§ **Dataset content**
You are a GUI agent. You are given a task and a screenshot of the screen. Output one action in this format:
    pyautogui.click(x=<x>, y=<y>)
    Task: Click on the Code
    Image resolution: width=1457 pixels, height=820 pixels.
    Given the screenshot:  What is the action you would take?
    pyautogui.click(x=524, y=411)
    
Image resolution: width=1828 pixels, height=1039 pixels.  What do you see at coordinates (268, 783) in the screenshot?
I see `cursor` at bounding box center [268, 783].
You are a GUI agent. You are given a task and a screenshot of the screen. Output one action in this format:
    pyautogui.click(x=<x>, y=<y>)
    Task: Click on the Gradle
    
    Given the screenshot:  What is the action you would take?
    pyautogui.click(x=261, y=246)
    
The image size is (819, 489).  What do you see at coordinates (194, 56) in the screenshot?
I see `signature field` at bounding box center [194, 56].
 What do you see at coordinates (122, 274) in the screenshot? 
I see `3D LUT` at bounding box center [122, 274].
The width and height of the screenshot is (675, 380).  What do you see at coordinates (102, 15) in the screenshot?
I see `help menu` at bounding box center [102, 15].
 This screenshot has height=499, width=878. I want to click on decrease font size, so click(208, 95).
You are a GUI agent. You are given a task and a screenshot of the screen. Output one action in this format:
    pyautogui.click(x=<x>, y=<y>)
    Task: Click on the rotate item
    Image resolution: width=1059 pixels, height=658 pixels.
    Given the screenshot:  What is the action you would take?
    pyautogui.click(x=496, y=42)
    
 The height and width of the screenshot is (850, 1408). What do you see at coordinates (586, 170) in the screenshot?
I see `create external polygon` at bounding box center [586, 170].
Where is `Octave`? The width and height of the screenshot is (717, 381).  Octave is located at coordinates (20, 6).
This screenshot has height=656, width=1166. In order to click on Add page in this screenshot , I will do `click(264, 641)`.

§ **Problem statement**
Reproduce the records above line for line, with no changes.

§ **The result**
You are a GUI agent. You are given a task and a screenshot of the screen. Output one action in this format:
    pyautogui.click(x=<x>, y=<y>)
    Task: Click on the Code
    Image resolution: width=1457 pixels, height=820 pixels.
    Given the screenshot:  What is the action you would take?
    pyautogui.click(x=524, y=411)
    
Image resolution: width=1828 pixels, height=1039 pixels.  What do you see at coordinates (268, 783) in the screenshot?
I see `cursor` at bounding box center [268, 783].
You are a GUI agent. You are given a task and a screenshot of the screen. Output one action in this format:
    pyautogui.click(x=<x>, y=<y>)
    Task: Click on the Gradle
    
    Given the screenshot:  What is the action you would take?
    pyautogui.click(x=261, y=246)
    
The image size is (819, 489).  What do you see at coordinates (194, 56) in the screenshot?
I see `signature field` at bounding box center [194, 56].
 What do you see at coordinates (122, 274) in the screenshot? 
I see `3D LUT` at bounding box center [122, 274].
The width and height of the screenshot is (675, 380).  What do you see at coordinates (102, 15) in the screenshot?
I see `help menu` at bounding box center [102, 15].
 This screenshot has height=499, width=878. I want to click on decrease font size, so click(208, 95).
You are a GUI agent. You are given a task and a screenshot of the screen. Output one action in this format:
    pyautogui.click(x=<x>, y=<y>)
    Task: Click on the rotate item
    Image resolution: width=1059 pixels, height=658 pixels.
    Given the screenshot:  What is the action you would take?
    pyautogui.click(x=496, y=42)
    
 The height and width of the screenshot is (850, 1408). What do you see at coordinates (586, 170) in the screenshot?
I see `create external polygon` at bounding box center [586, 170].
Where is `Octave`? The width and height of the screenshot is (717, 381).  Octave is located at coordinates (20, 6).
This screenshot has height=656, width=1166. In order to click on Add page in this screenshot , I will do `click(264, 641)`.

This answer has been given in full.